Opinion
January 8, 1941 —
February 4, 1941.
APPEAL from a judgment of the county court of Outagamie county: FRED V. HEINEMANN, Judge. Reversed.
For the appellant the cause was submitted on the brief of Blaine M. Linke, collection and deportation counsel, and Paul B. Knuese, assistant collection and deportation counsel.
For the respondent Max Henes there was a brief by Benton, Bosser, Becker Parnell, attorneys, and David L. Fulton of counsel, all of Appleton, and oral argument by Edgar E. Becker.
Jack H. Kalman of Appleton, guardian ad litem, for the respondent Joseph Henes.
The State Department of Public Welfare, appellant herein, filed its claim in the sum of $5,416.13 against the guardianship of Joseph Henes, incompetent, for the maintenance furnished to him at the Outagamie county asylum from June 16, 1919, to November 30, 1939. Said incompetent has been under guardianship since July 11, 1916. Appellant's claim was allowed as filed. The guardian filed the usual petition in the county court for allowance of his accounts as such guardian and for a reservation of $300 for future burial expenses of the ward. The guardian's final account showed available assets of $805.12 after deducting said sum of $300 to cover the future burial expenses. The county court approved the accounts of the guardian but reduced the amount for burial expenses to $250. The guardianship is insolvent. The State Department of Public Welfare brings this appeal from that part of the judgment which reserved the sum of $250 for the burial expenses of the incompetent.
A county court has only such powers as are conferred by statute. Estate of George, 225 Wis. 251, 263, 270 N.W. 538, 274 N.W. 294. There is no statutory provision in Wisconsin which authorizes a county court or guardian to reserve funds for future burial expenses.
Sec. 319.25, Stats., provides that every guardian shall pay the just debts of the ward. Sec. 319.41 provides for the publication of notice to creditors and for the distribution of assets. Sec. 319.26 provides that every guardian shall support and maintain his ward. It is clear that reservation of funds for future burial has no relation to the payment of debts or support of the ward.

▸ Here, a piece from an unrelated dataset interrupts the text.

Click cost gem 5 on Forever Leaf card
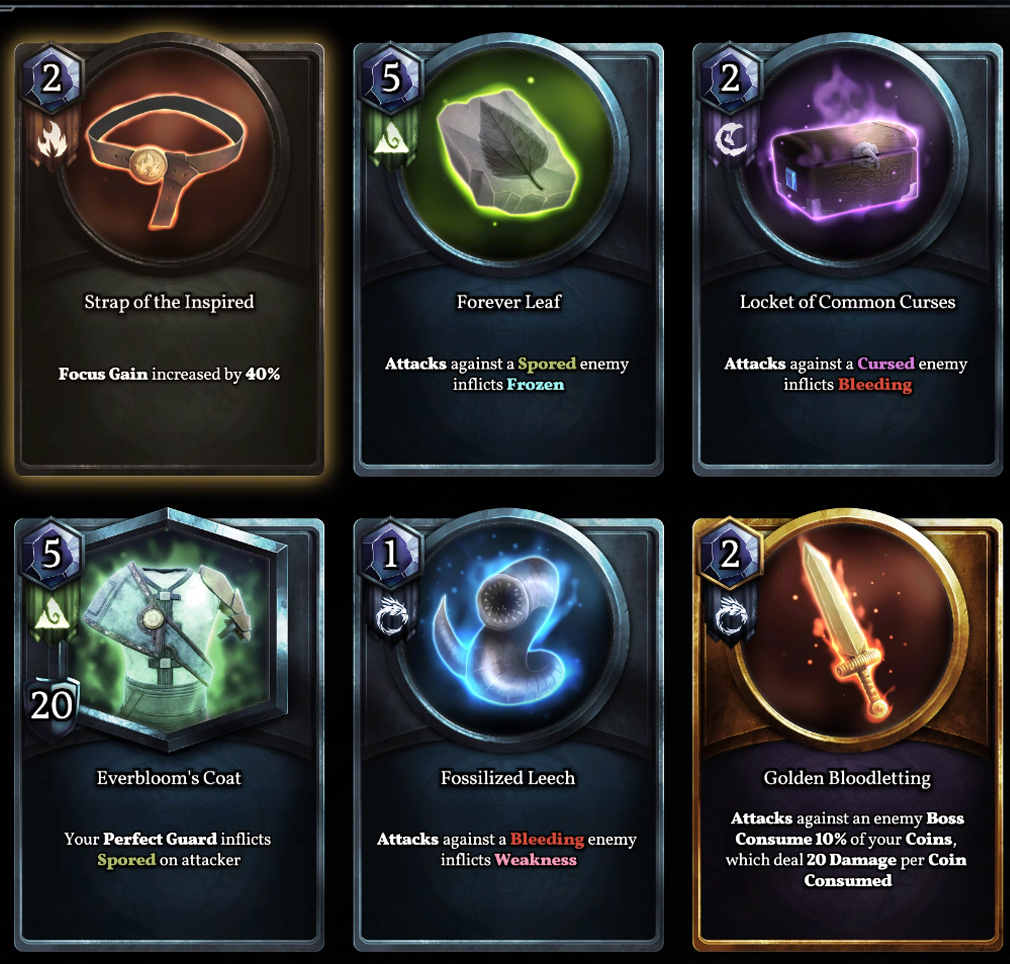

Sec. 46.10 (7), Stats., creates an absolute obligation upon the part of the ward to pay for his care and maintenance. There is no exception in favor of burial or other contingencies. Under this last-mentioned section, appellant's claim is given a preferred status, but no lien is thereby created upon the assets of the guardianship. Appellant's preferred claim would have to prorate with other preferred claimants, if there were any, against the guardianship assets.
The guardian ad litem contends that the right of proper burial of the incompetent is superior to the preferred claim of the appellant. In this connection he argues that under sec. 319.32, Stats., the guardian is authorized to pay the ward's funeral expenses prior to other creditors and that same may be paid directly from the guardianship without the necessity of the appointment of an administrator. Sec. 319.32 has no application in the instant case. That section has application only upon the death of the person under guardianship. Upon the death of the incompetent, a guardian may petition the court for authority to pay the funeral expenses, including a suitable marker for the grave and the expenses of the last sickness of the ward. We are here concerned with the living, not the dead. While it might be a very humane thing for the legislature to provide that a guardian be permitted to set aside a reasonable sum out of the assets of the guardianship to meet the inevitable item of the funeral expenses of the ward, the legislature has not done so, and the court is without power to do so.
The guardian contends that under sec. 319.20 (2), Stats., the appellant has no interest in any part of the guardianship assets under $200. Sec. 319.20 (2), provides:
"Any guardian heretofore or hereafter appointed for any such inmate, who, having property of his ward in his possession or control exceeding two hundred dollars in value, fails to pay within three months after receipt of any bill thereof for the ward's care and support from the state board of control, shall upon application of the collection and deportation counsel of said board, forthwith be removed."
If this statute has any purpose other than to provide for the removal of a guardian who may not be performing his duties according to law, the, purpose is not made, very clear. However, this is not an exemption statute. Though a guardian may be careless or negligent in the performance of his duties, he would, unless otherwise ordered by the court, be entitled to his fees and for reasonable attorney fees in connection with the guardianship. In any event this statute furnishes no authority for reserving $250 of the guardianship assets for the payment of the ward's funeral expenses. Since there is no statute in Wisconsin which authorizes the county court or guardian to reserve funds for funeral expenses, it follows that that part of the judgment from which the appeal herein was taken must be reversed.
By the Court. — That part of the judgment appealed from is reversed; cause is remanded for further proceedings in accordance with the opinion. The costs of the guardian and of the guardian ad litem may be paid out of the guardianship assets.